METAMORPHIC FOLIATION DEVELOPMENT IN LOW-GRADE SCHIST: QUARTZ AND WHITE MICA GRAIN-SHAPE DATA FROM THE OTAGO SCHIST, NEW ZEALAND

Shape, size and orientation measurements of quartz and white mica grains across increasing metamorphic grade in the Otago Schist, New Zealand, reveal the progressive development of metamorphic foliation that we describe below in three stages:

(i) At sub-greenschist facies conditions, a shape preferred orientation (SPO) of both quartz and white mica developed rapidly and early in the deformation history. The SPO is subparallel to bedding and forms a composite foliation parallel to the axial planes of F₁ folds.
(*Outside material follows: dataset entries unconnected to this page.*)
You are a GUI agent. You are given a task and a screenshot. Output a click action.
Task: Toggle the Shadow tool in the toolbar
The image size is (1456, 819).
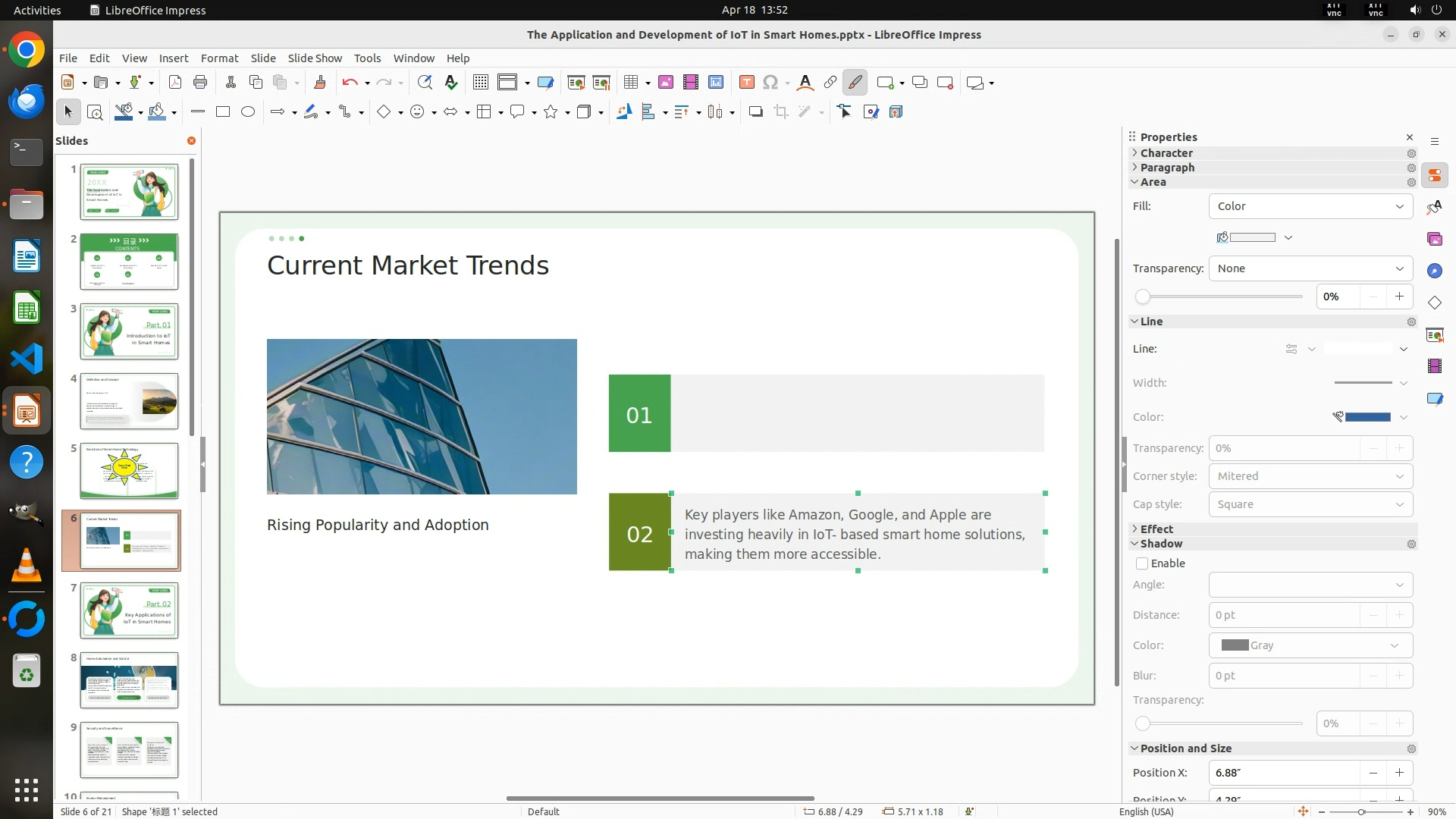(755, 112)
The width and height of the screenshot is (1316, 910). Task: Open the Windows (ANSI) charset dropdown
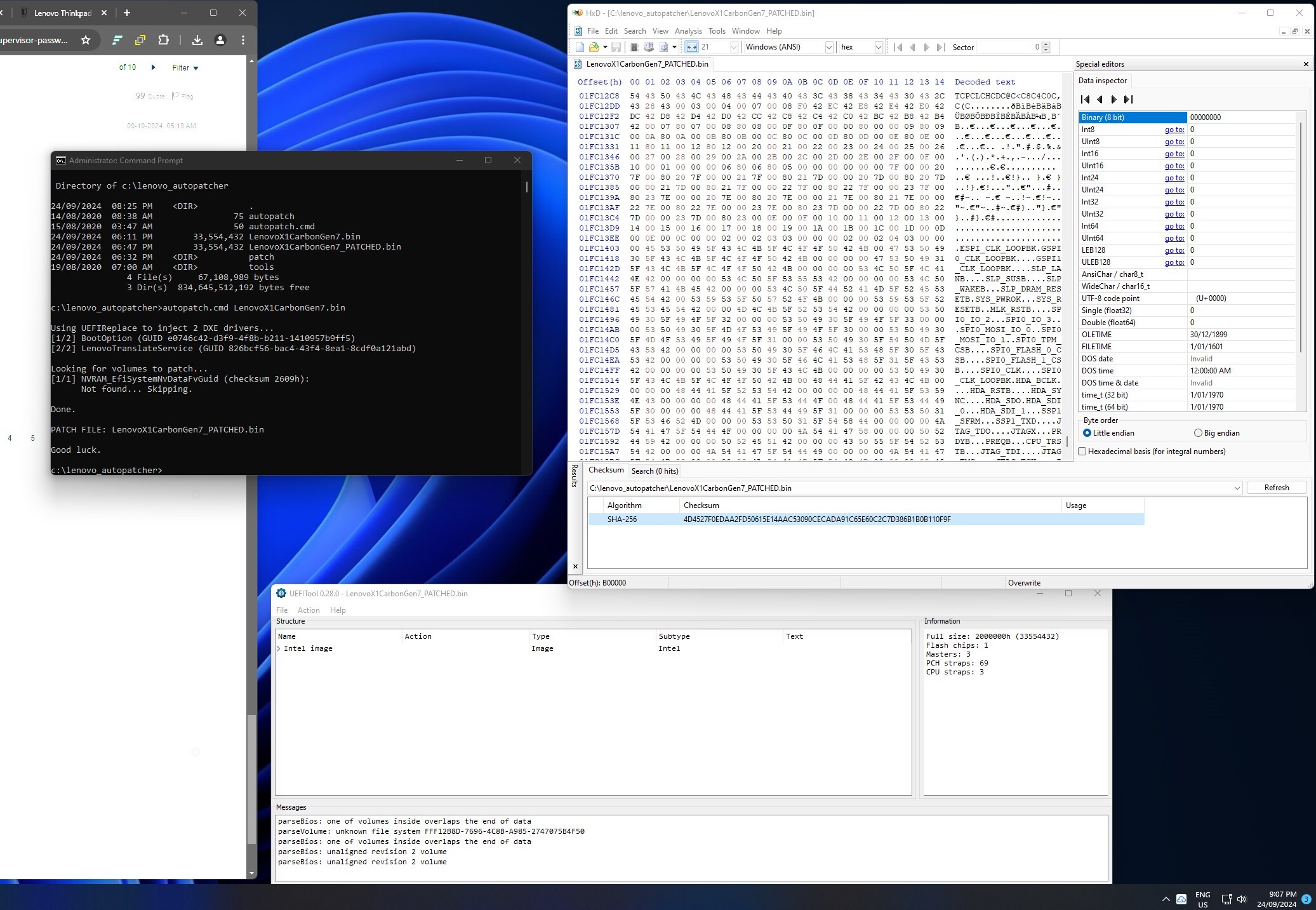[x=828, y=47]
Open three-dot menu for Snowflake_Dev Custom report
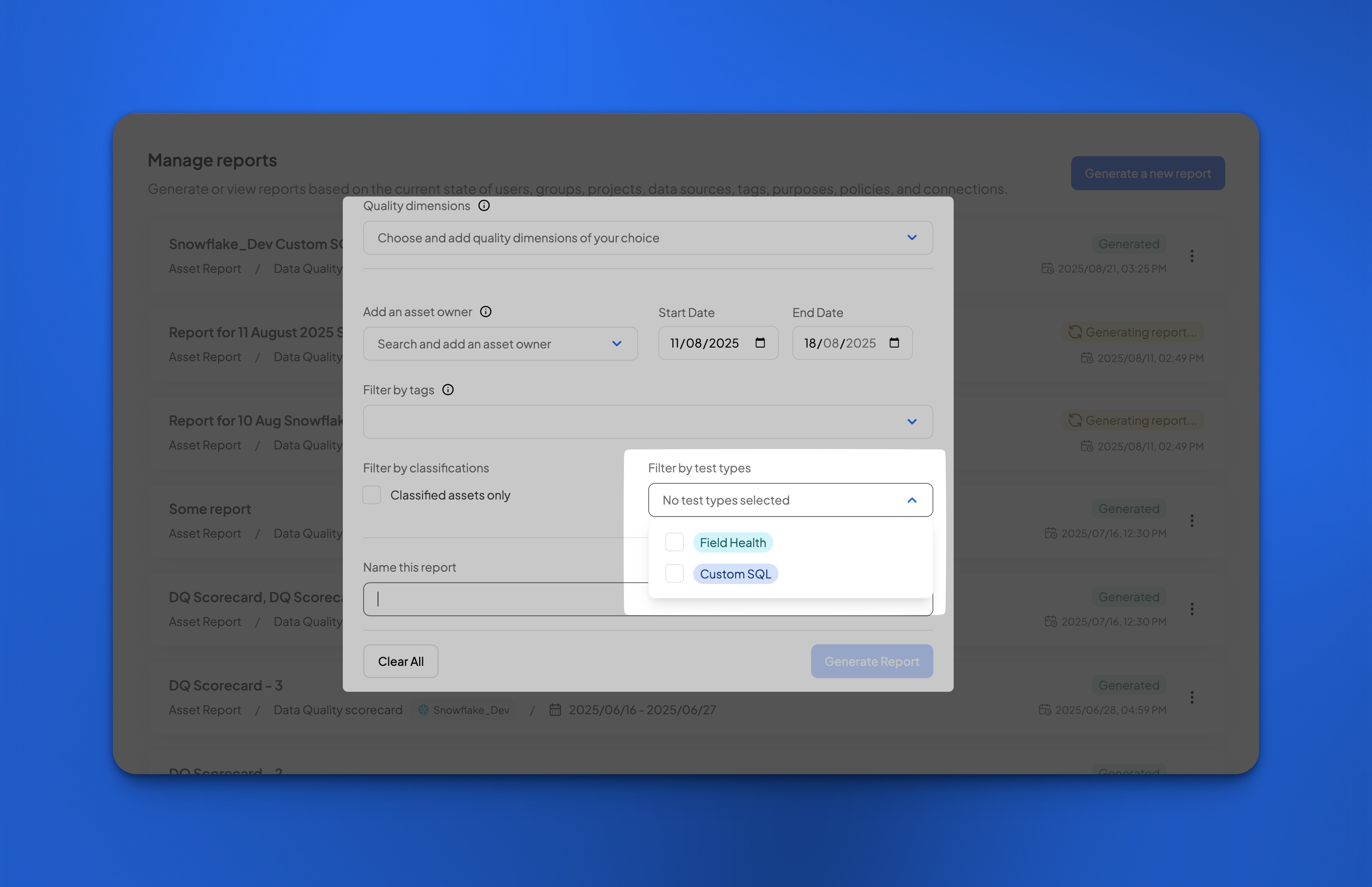1372x887 pixels. coord(1192,256)
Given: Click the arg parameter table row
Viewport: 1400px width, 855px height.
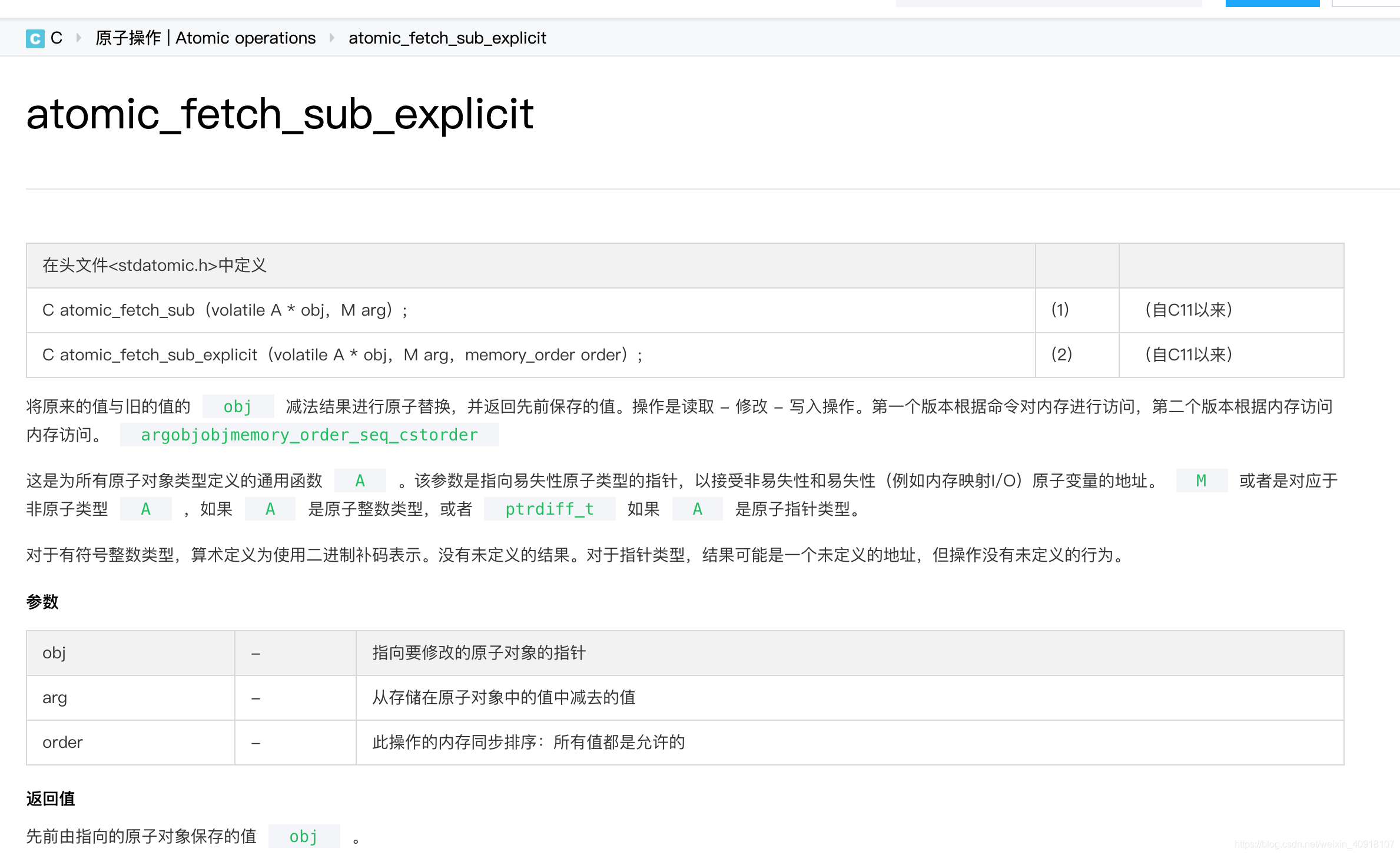Looking at the screenshot, I should pos(503,698).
The mica SPO developed by oriented growth of white mica following the breakdown of weakly oriented detrital grains, while quartz SPO resulted from pressure solution modification of detrital grains.

(ii) With continued deformation, the foliation intensified by an increase in the aspect ratio and alignment of grains. Both quartz and mica increased in size and both phases contribute to define the foliation. Minerals elongation defines a prominent lineation parallel to fold axes.

(iii) A change in the foliation is marked by the development of segregation layering, enabled by crenulation, pressure solution and the reorientation of veins. In the Otago Schist, this occurs in the chlorite zone, greenschist facies. The foliation is less planar than in Stage ii, and grains record a decrease in aspect ratio and reduction in alignment parallel to the foliation. The occurrence of quartz changes from isolated detrital grains modified by pressure solution, to aggregates and layers of recrystallised quartz of reduced aspect ratio. The foliation is defined increasingly by segregation layering and less by the shape and orientation of individual quartz grains.

The following trends are evident from the SPO data: Grains are longer and have a greater aspect ratio parallel to lineation; grains with a greater aspect ratio are more closely aligned to the foliation plane; the length and thickness of white mica and quartz grains increases with increasing metamorphic grade; trends in grain SPO are influenced by deformation mechanism and segregation of the rock mass following crenulation cleavage development.

The key stages in SPO development are the oriented growth of white mica from detrital grains and the transition from grain-defined to layer-defined foliation coincident with the development of metamorphic segregation.